A rare fatality on a Minnesota mountain biking trail last weekend threw a spotlight on trail safety in the sport, which has seen rising popularity among high school racers as well as a host of new trails statewide.
Retired doctor and mountain bike enthusiast Richard "Dick" Schindler, 72, slipped off a bridge he was crossing Saturday on his mountain bike, falling face-first to the ground. According to the Mower County coroner, Schindler broke his neck and died instantly. He was wearing a helmet.
The wooden bridge was part of a small mountain bike trail system Schindler had helped build at Riverland Community College in Austin. The bridge had no guardrails, and was designed to help bikers cross a small stream.
Wooden ramps and bridges are common features of mountain bike trails in Minnesota and elsewhere, and with a renewed interest in the sport driven in part by a popular high school mountain biking league that's drawn hundreds of riders into the sport in its three years of existence, new trail systems are sprouting up across the state.
Strobel said he had heard some high school riders with the Austin Mountain Bike Team had had troubles with the bridge as well, but the team's coach, Spencer Salmon, said that wasn't the case. Salmon said that the team likely would modify the bridge surface by laying chicken wire across it to give bike tires more traction, but that it's unknown if that would have prevented the fall that killed Schindler.
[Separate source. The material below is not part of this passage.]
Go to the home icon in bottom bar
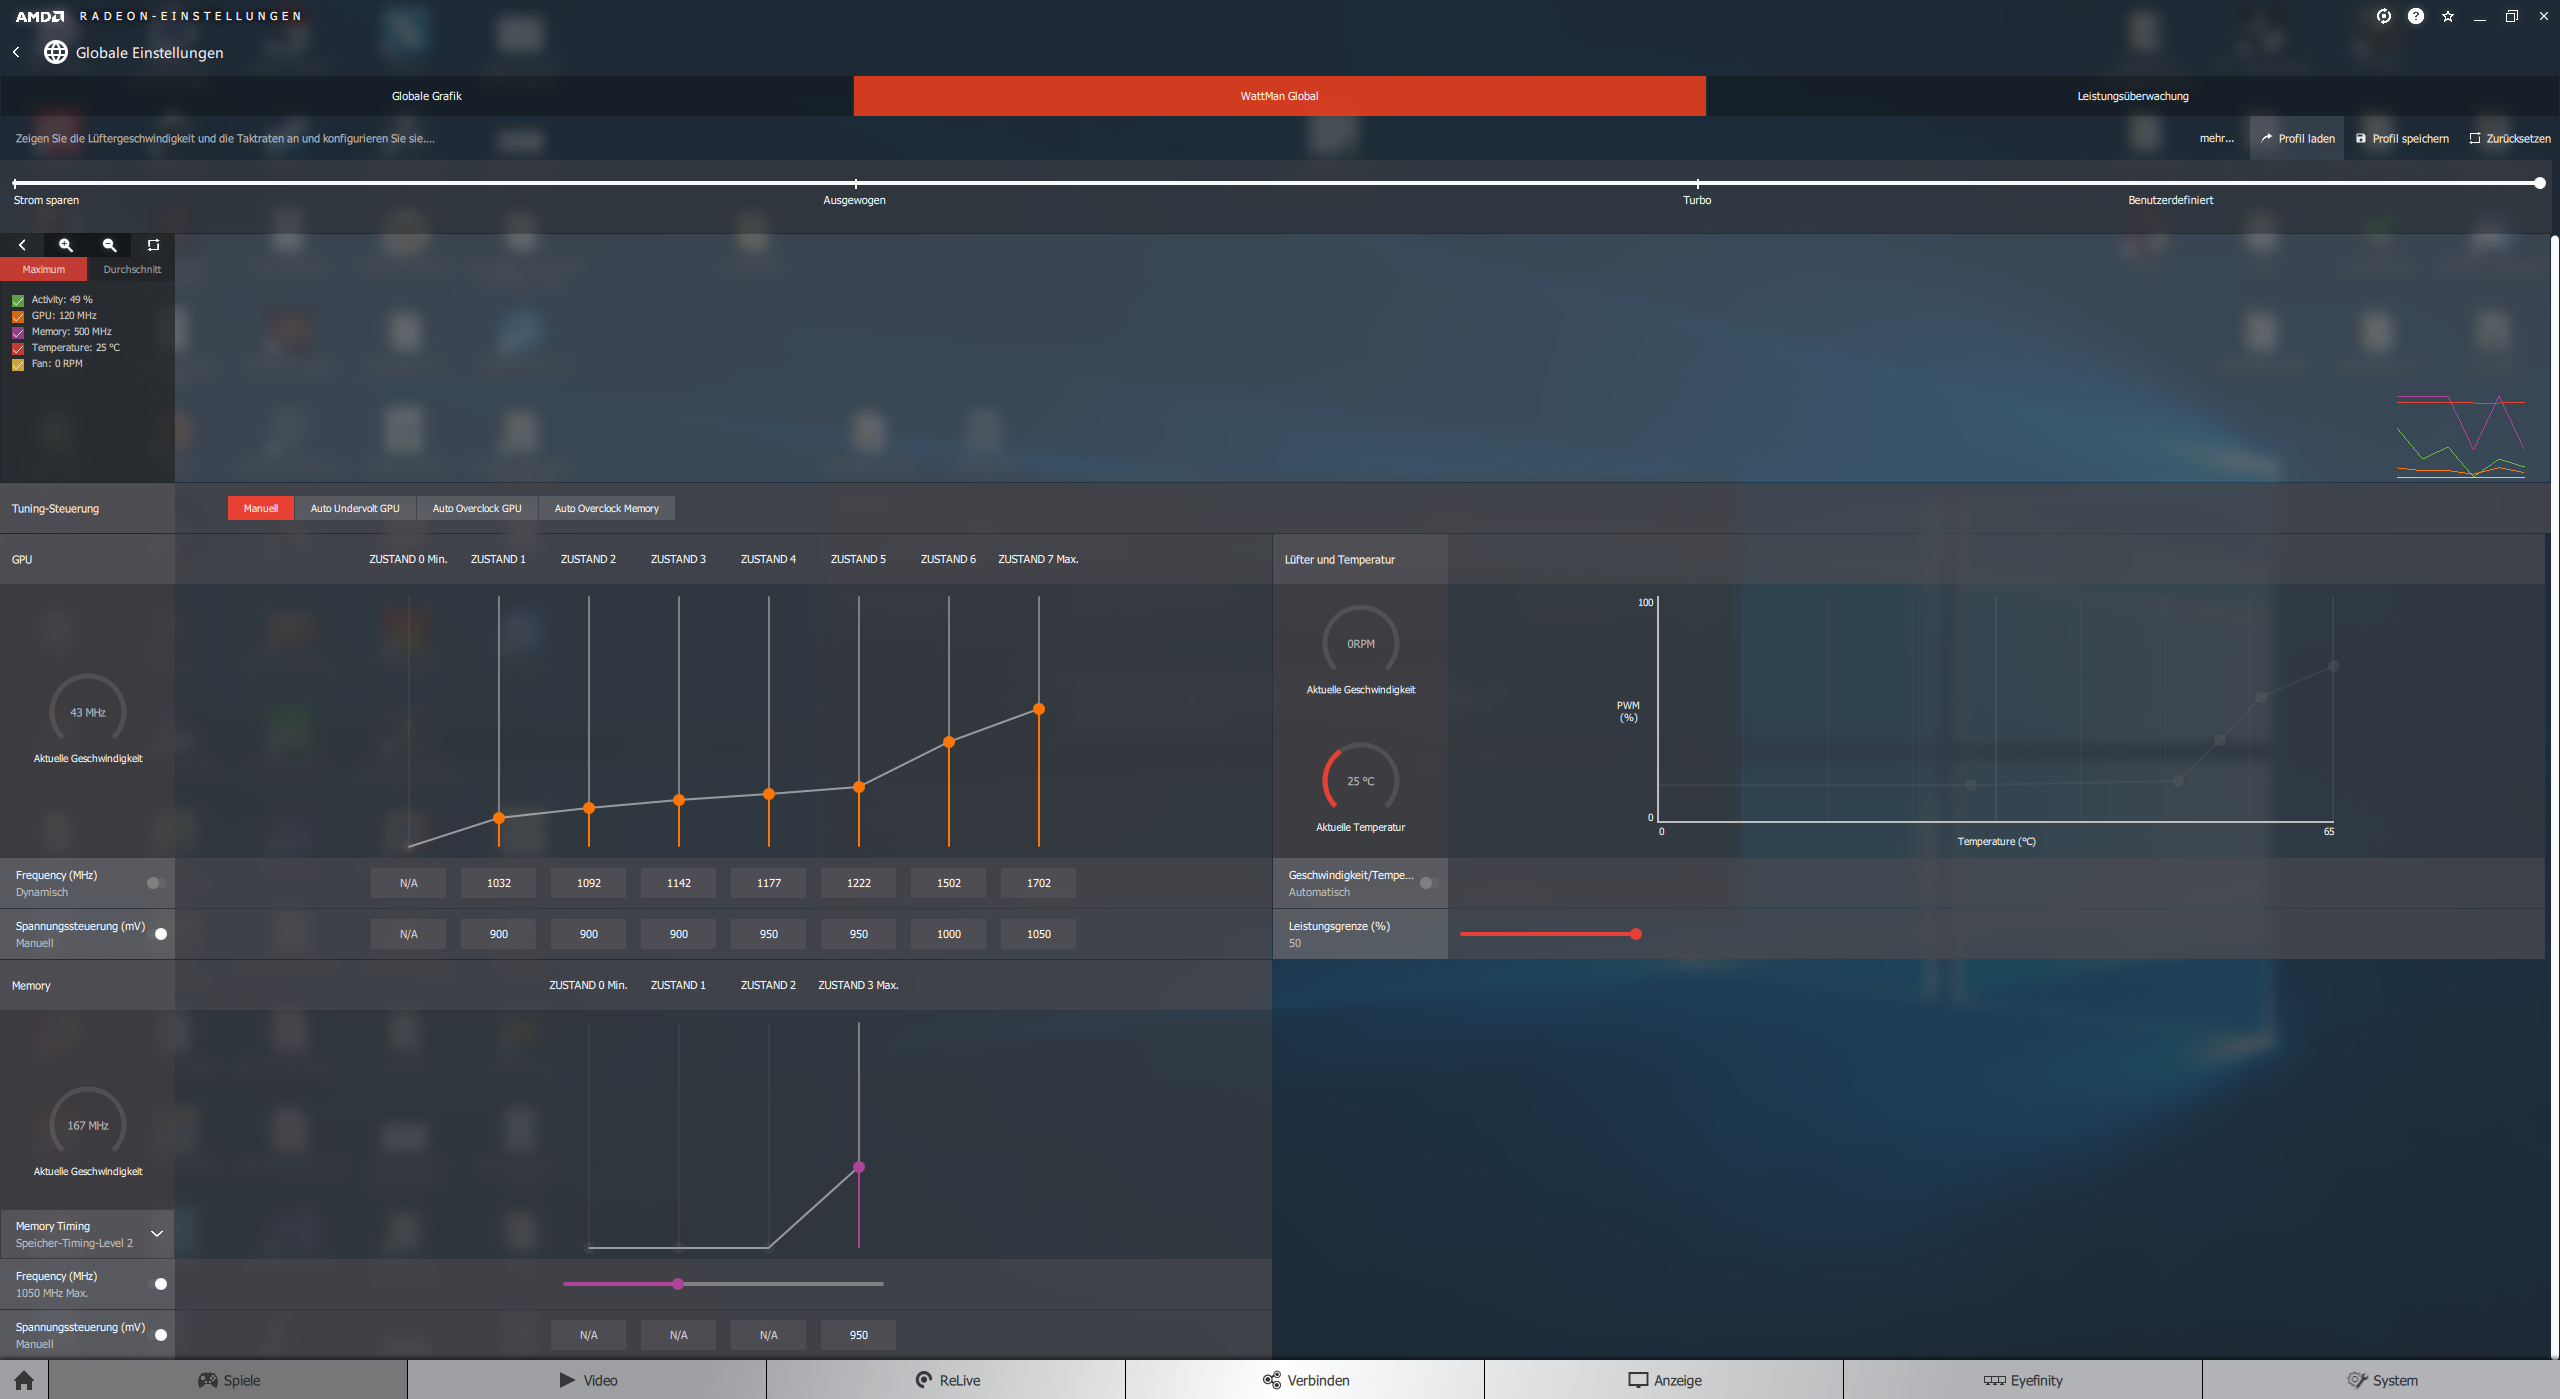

No one witnessed the crash.
"This type of accident could have happened if you were walking, running or skiing," he added.
Many of the new mountain biking trails in the state will be built according to safety guidelines established by the International Mountain Biking Association (IMBA), according to trail builders and parks officials.
"Just in our basic trail design, there's lots of protocols that we follow that help manage that risk," said Matt Andrews, executive director of the Minnesota Off-Road Cyclists (MORC), a nonprofit group and IMBA chapter that has helped build some of the most popular mountain biking trails in the state.